Nissan states that the three-year plan is not part of cost-cutting but a strategy to regain market desirability
Japanese automaker Nissan Motor Co. is reportedly pulling back from European markets in order to focus on the US, China and Japan, reveals Reuters. The three-year “operational performance plan” is likely to be made public on May 28.
Nissan states that it is not a cost-cutting initiative but a well-planned strategy to regain market desirability in key regions. For instance, the brand’s excess focus on market share led to making the ‘Nissan’ brand cheaper in the US. Under the new plan, the company aims to garner “pricing, power and profitability”.
Apparently, Nissan is rationalising its operations while reprioritising and refocusing business techniques to “plant seeds for the future”. Furthermore, Nissan will cut competition and expand cooperation with its alliance partners such as Mitsubishi and Renault to electrified or hybrid powertrains. A few officials at Nissan Motor Co. commented that the strategy also aims to fix the problems created by Carlos Ghosn (ex-chairman and CEO of Nissan) as part of his team’s aggressive expansion moves.
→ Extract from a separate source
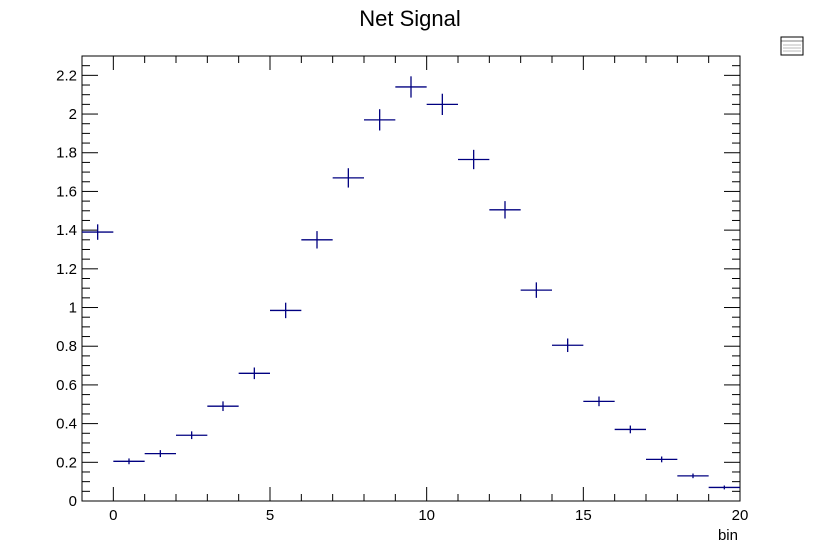 This screenshot has height=557, width=819. What do you see at coordinates (66, 424) in the screenshot?
I see `y-tick-label: 0.4` at bounding box center [66, 424].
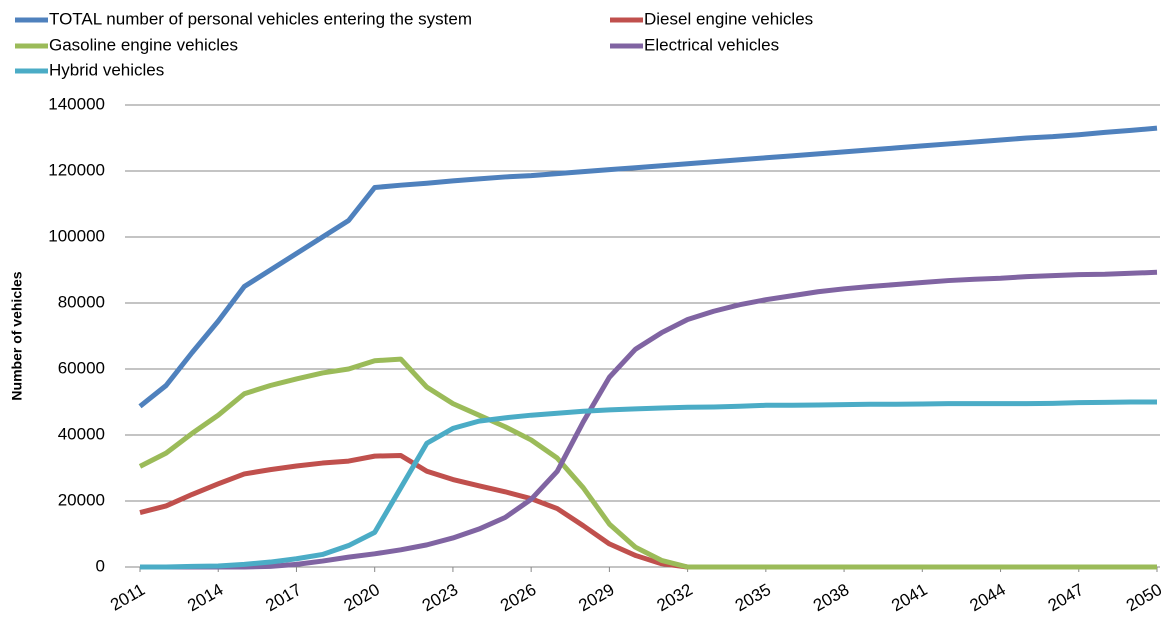  What do you see at coordinates (82, 434) in the screenshot?
I see `y-tick-label: 40000` at bounding box center [82, 434].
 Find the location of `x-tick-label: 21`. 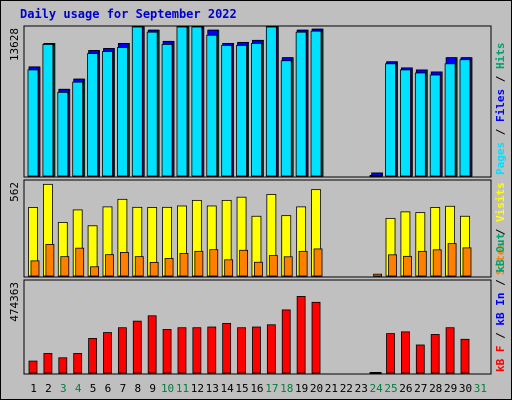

Nissan’s new three-year plan is primarily led by Chief Operating Officer Ashwani Gupta. If everything goes in favour, Nissan will free resources to invest and concentrate on products and technologies in the three markets mentioned above. According to a senior official, Nissan will reduce R&D expenditure this year and use that savings to pump the previously-mentioned freed resources into its key products and markets.
People in the know-how shared that it would take at least two weeks to finalise the plan. The ongoing COVID-19 pandemic and its lockdown protocols is another challenge since the company has to anticipate the longterm impact caused by the outbreak. Experts predict that the entire fashion of buying a new car would change significantly even after dealerships are allowed to open — read more details.
In its final three years in Europe (the timeline is still subject to change), Nissan will try to boost sales of the Qashqai and Juke compact crossovers. Nissan is also working on the next-gen Patrol SUV for Africa and the Middle East while India will soon receive a subcompact crossover.
In the US market, a modern-day Nissan product’s model age is roughly five years. In order to lower this figure to three-and-a-half years, the Yokohama-based car manufacturer plans to introduce six new models in about three years. In China, Nissan will develop a range of market-specific products rather than bringing down some of its global models. For this, it will strengthen the partnership with Venucia (China-only automotive brand).